Stage three represents the point when chatbots and the cognitive services that underly them conduct themselves as active agents on the campus to help students, teachers and support teams. As mentioned earlier, the main campus chatbot should be seen as an amalgam of multiple agents. Each agent specialises in performing tasks and activities that fulfill specific objectives for teachers and support teams across the campus. For instance the library agent gathers context specific resources to support each student with his or her studies; the careers agent presents appropriate information, advise and guidance to students to support their progression beyond their immediate studies; the university agent supports students with their desire to secure a place at university; the grading agent aims to support students achieve the highest grade possible on each of their courses; and so on. When these agents cooperate with one another in a desirable manner they become very powerful aids for supporting students, teachers and support teams. For example, teachers on a course may get together for their weekly team meeting. During the meeting they discuss the academic progress that is being made by their students. Teachers start to engage in dialogue with their chatbot or cognitive assistant; even asking for advice and guidance about how best to support particular students on the course. It is important to remember that the course team work alongside the suite of cognitive services on the campus. These services can access a copious amount of data; and they can analyse it and find insights with ease. When used well the course team is more capable of supporting each student on their course; and when this happens it will increase the number of students who successfully complete their studies and they will also graduate with higher grades. This is only one example were individuals work with cognitive services on the campus. Now repeat this across all contexts with students, teachers and support teams on the campus.

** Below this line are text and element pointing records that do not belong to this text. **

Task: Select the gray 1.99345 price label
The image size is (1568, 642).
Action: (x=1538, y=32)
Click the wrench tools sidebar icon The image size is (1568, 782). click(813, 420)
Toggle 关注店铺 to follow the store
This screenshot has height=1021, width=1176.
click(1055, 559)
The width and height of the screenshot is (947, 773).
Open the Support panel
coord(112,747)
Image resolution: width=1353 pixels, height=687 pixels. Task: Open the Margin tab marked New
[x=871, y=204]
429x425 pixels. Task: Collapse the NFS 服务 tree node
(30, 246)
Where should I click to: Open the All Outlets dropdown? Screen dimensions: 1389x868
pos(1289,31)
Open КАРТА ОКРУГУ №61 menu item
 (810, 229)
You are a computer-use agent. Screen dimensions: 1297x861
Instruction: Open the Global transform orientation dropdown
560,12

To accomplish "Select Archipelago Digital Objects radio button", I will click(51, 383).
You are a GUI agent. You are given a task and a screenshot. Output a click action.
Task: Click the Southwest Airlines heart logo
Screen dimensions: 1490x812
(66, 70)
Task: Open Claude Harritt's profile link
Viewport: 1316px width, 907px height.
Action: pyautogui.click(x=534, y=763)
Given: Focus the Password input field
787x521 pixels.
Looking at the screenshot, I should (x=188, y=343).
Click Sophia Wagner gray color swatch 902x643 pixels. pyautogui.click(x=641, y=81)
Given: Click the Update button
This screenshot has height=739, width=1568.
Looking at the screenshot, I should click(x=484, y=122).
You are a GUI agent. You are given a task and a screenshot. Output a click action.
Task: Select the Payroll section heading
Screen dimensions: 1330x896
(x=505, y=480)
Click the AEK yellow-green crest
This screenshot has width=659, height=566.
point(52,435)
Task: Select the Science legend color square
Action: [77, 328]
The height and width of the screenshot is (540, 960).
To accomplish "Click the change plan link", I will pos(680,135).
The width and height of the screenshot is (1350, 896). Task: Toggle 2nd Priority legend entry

As you can see, the advent of the personal cognitive assistant and other cognitive services on the campus have the potential to improve how we design, deliver and manage education services. However, they also pose numerous challenges for the sector. At a simple level they challenge how education services have always been delivered. At a more complex level they challenge the need for certain habits and routines that have been established over the last century or more. Furthermore, they have the potential to ignite new ideas which will shape the future of the education landscape in the UK and beyond.